* Exercise prompt:
Answer these questions from the digestive health text below.
(a) Which two inflammatory markers does it name as negative in IBS or SIBO?
(b) In which parts of the intestine is Crohn's disease usually found?
(c) How many times a day may some people with Crohn's disease have diarrhea?

* Exercise passage:

***

Top 5 Symptoms of SIBO

  1. Abdominal bloating and distension
  2. Constipation alternating with Diarrhea (similar to IBS)
  3. Abdominal pain or discomfort
  4. Acid reflux or heartburn
  5. Excessive gas or belching

Unlike Crohn’s or Colitis (UC) with IBS or SIBO there is no inflammation and the usual inflammatory markers are negative (Fecal Calprotectin, Serum CRP)

Inflammatory Bowel Disease: Is it Crohn's or Colitis ?

Both Crohn’s disease and ulcerative colitis are considered inflammatory bowel diseases (IBD)

Crohn’s disease:

Crohn’s disease is an inflammatory bowel disease (IBD). Parts of the digestive system get swollen and have deep sores called ulcers. Crohn’s disease usually is found in the last part of the small intestine and the first part of the large intestine. But it can develop anywhere in the digestive tract, from the mouth to the anus. The main symptoms of Crohn’s disease are abdominal pain and diarrhea (sometimes with blood). Some people may have diarrhea 10 to 20 times a day. Losing weight without trying is another common sign. Less common symptoms include mouth sores, bowel blockages, anal tears (fissures), and openings (fistulas) between organs.

***

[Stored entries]
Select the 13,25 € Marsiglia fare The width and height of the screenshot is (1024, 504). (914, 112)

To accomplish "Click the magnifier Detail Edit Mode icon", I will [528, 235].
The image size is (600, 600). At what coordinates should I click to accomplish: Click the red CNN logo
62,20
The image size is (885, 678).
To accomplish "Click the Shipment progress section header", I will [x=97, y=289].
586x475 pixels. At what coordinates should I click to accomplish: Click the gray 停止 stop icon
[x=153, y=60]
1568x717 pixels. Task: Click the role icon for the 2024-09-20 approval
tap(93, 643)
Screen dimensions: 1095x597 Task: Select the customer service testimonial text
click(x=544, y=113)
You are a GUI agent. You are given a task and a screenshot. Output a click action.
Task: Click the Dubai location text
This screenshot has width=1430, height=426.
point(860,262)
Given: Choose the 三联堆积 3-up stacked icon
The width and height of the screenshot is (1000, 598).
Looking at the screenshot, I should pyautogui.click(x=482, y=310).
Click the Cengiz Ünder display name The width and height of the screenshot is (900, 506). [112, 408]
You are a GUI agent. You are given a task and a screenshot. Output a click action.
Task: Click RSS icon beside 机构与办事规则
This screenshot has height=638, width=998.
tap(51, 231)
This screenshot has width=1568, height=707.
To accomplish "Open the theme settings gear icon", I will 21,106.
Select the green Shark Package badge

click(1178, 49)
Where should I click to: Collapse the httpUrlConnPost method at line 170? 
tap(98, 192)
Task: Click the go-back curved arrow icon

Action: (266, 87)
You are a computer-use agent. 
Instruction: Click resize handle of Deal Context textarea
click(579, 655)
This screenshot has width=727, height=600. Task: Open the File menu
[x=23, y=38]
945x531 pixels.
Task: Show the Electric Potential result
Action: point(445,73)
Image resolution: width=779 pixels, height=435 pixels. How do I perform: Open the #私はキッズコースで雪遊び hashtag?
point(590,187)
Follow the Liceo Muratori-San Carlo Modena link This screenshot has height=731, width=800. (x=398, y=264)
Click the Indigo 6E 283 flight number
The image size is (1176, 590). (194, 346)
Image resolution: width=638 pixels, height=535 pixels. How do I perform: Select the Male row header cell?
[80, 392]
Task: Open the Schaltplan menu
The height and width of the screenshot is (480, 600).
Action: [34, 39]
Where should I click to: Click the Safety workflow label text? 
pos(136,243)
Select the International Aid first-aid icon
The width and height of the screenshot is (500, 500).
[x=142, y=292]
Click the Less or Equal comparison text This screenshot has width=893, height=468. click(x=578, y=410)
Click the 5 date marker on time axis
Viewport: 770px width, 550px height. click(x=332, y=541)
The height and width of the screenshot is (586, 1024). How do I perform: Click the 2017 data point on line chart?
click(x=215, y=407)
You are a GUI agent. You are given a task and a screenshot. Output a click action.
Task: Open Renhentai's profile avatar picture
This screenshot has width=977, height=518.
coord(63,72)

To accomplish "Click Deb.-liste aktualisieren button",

***

* Written solution:
(a) Fecal Calprotectin and Serum CRP.
(b) The last part of the small intestine and the first part of the large intestine.
(c) 10 to 20 times a day.